- _Условие задания_
Что, согласно отрывку о госзакупках, выпускал Тендерный комитет Москвы?

Госзакупки: Когда прозрачность и открытость убивают экономику

test

01 февраля 2017

Сложившаяся в России система госзакупок не устраивает, кажется, никого. Государство требует от госкомпаний большей прозрачности, считая, что теряет на закупках огромные деньги; госкорпорациям часто нужны особые условия, потому как излишняя открытость делает их работу прозрачной для зарубежных конкурентов. Бизнес не устраивают особые условия для отдельных участников и рост издержек из-за постоянных корректировок требований. Наконец, гражданские активисты недовольны тем, что прозрачность торгов никак не гарантирует приемлемого качества и разумных цен на закупаемые товары и услуги.

Государственные и муниципальные закупки в России довольно долго почти никак не регламентировались, так что в каком-то смысле это явление для нас — новое и экзотическое. Вплоть до 1997 года, до указа Ельцина о закупках продукции для государственных нужд, все регулировалось отдельными ведомственными и региональными актами. Денег было не очень много, поэтому и интерес со стороны общества и государства был минимален.

Но и ограничения были минимальными и, как следствие, существовало огромное видовое разнообразие форм, методов и способов закупок. Все экспериментировали как могли: свои электронные торговые площадки, свои системы раскрытия информации и обеспечения прозрачности. Тендерный комитет Москвы, например, выпускал свой специализированный бумажный журнал.

В 2005 году вышел первый закон N 94-ФЗ о размещении заказов на поставки товаров для государственных и муниципальных нужд. Возникла уникальная ситуация: с одной стороны федеральная власть в этом законе тогда все отрегулировала, задала правила, причем четкие и понятные. Закон о закупках в первой редакции был краток. С другой стороны — затем возникло несколько новелл, которые, как ни странно, были слабо связаны с самим госзаказом, как с функцией государства, зато гораздо большее отношение имели к модели управления страной.
Россия по Конституции — федеративная республика, что дает довольно много полномочий губернаторам, мэрам, огранкам местного самоуправления, в том числе и полномочий распоряжаться деньгами. В классической «республиканской модели» в распоряжении у исполнительной власти есть довольно ограниченный набор инструментов влияния на них. Но во всем мире в руках исполнительной власти концентрируется максимум денег, что дает ей гораздо больше рычагов влияния, чем остальным ветвям власти. Поэтому в большинстве стран и создаются различные противовесы исполнительной власти, такие как Счетные палаты при парламентах, которые наблюдают за корректным исполнением бюджета.

Закон о госзакупках 2005 года внес в сложившуюся тогда систему несколько важных изменений.

Первое, что стало предвестником будущих больших изменений — единый портал государственных закупок. Мы сделали портал по закупкам всех федеральных органов власти и обязали субъекты федерации муниципалитеты создавать свои подобные порталы. Вначале все это еще не было так радикально, как сейчас и регионы имели ощутимую степень свободы. А в будущем все нынешние площадки, думаю, трансформируются в единый портал вообще для всего.

- _Перечень строк_
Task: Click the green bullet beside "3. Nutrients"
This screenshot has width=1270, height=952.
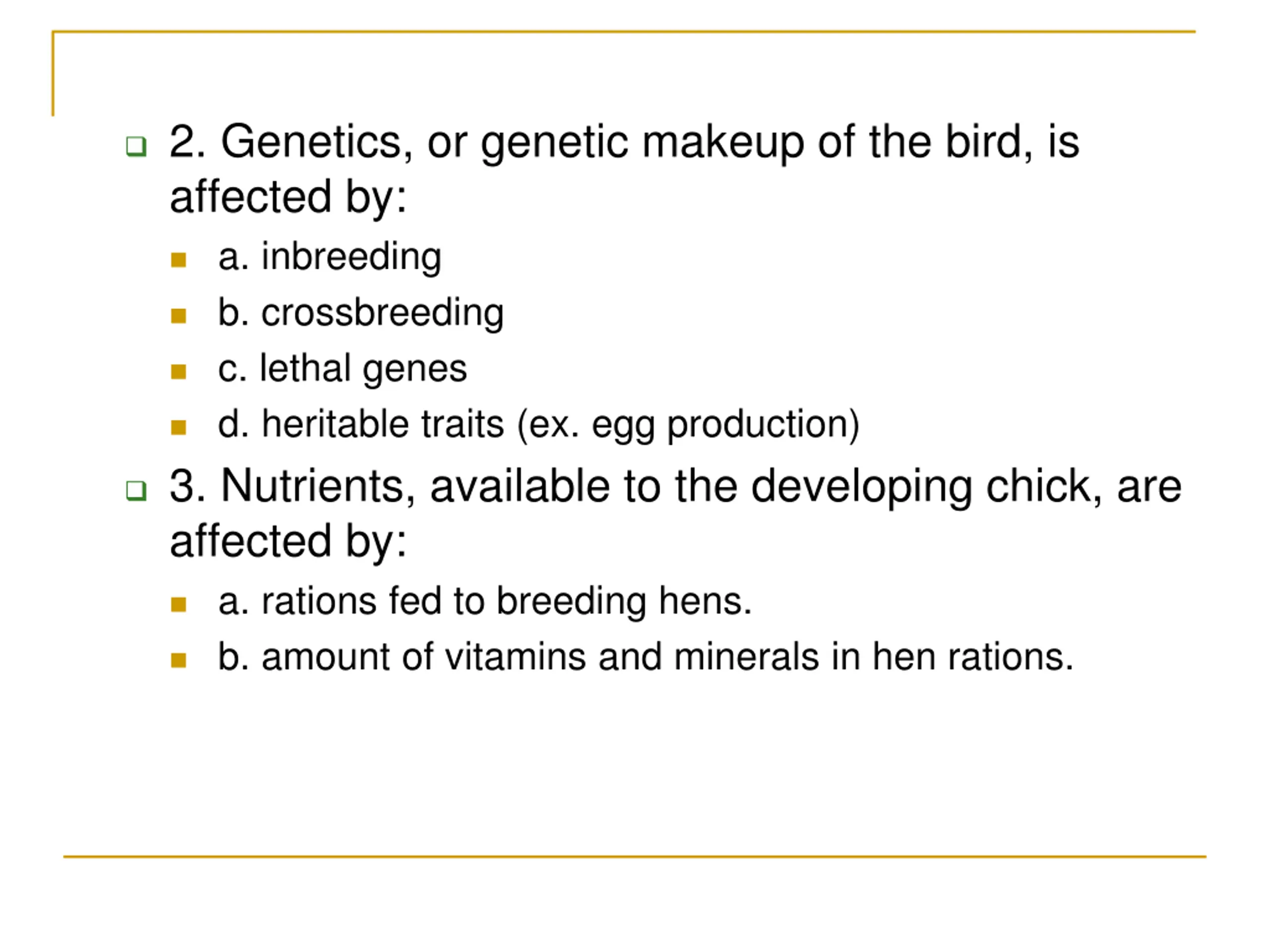Action: click(136, 490)
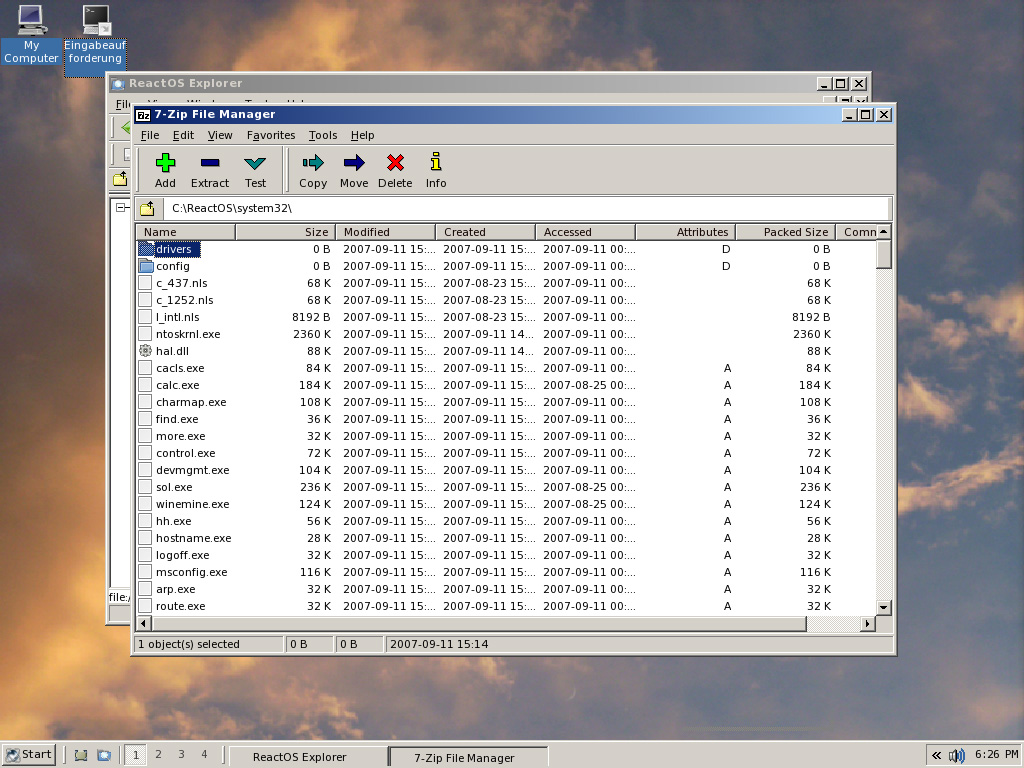This screenshot has height=768, width=1024.
Task: Click the volume speaker tray icon
Action: 956,755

- _Результат упражнения_
Свой специализированный бумажный журнал.